* Aim: Copy the forum discussion about a Darwin Core term for temporal precision in full, word for word.

If that is the reasoning @chicoreus (and I fully understand and agree with the reasoning) - then wouldn't it be better to add another Darwin Core term for temporalPrecision parallel to what we have for coordinate Precision?
@chicoreus - you still seem to be mixing the concept of resolution (course/fine) with duration. They are independent. As I said, I’d support a test of temporal resolution (and I agree with @ArthurChapman about a Darwin Core term for this) but duration makes far less sense to me. Let’s discuss on our Zoom meeting.
@Tasilee I agree we have to discuss it because I have exactly the opposite feeling.
I sincerely doubt that a bid to add a term for temporal precision would work for Darwin Core. That information is actually in the eventDate, unlike coordinatePrecision, which is not unambiguously detectable or coordinateUncertainty, which is not calculable from the coordinates.

* Information supplied:
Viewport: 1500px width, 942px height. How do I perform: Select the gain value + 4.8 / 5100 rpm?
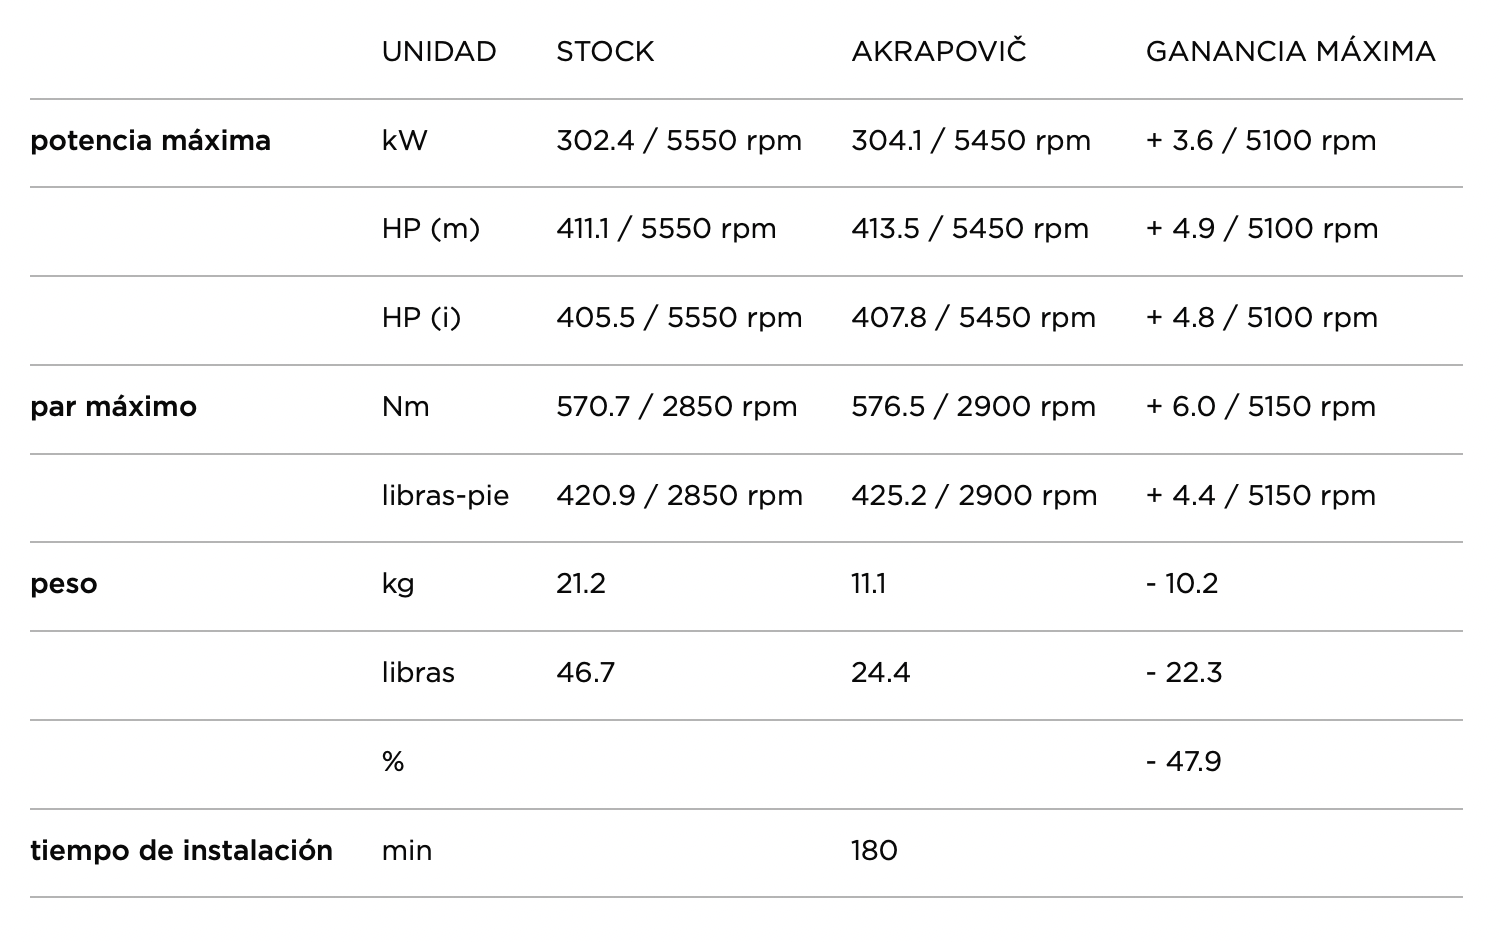pyautogui.click(x=1262, y=318)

* The answer:
If that is the reasoning @chicoreus (and I fully understand and agree with the reasoning) - then wouldn't it be better to add another Darwin Core term for temporalPrecision parallel to what we have for coordinate Precision?
@chicoreus - you still seem to be mixing the concept of resolution (course/fine) with duration. They are independent. As I said, I’d support a test of temporal resolution (and I agree with @ArthurChapman about a Darwin Core term for this) but duration makes far less sense to me. Let’s discuss on our Zoom meeting.
@Tasilee I agree we have to discuss it because I have exactly the opposite feeling.
I sincerely doubt that a bid to add a term for temporal precision would work for Darwin Core. That information is actually in the eventDate, unlike coordinatePrecision, which is not unambiguously detectable or coordinateUncertainty, which is not calculable from the coordinates.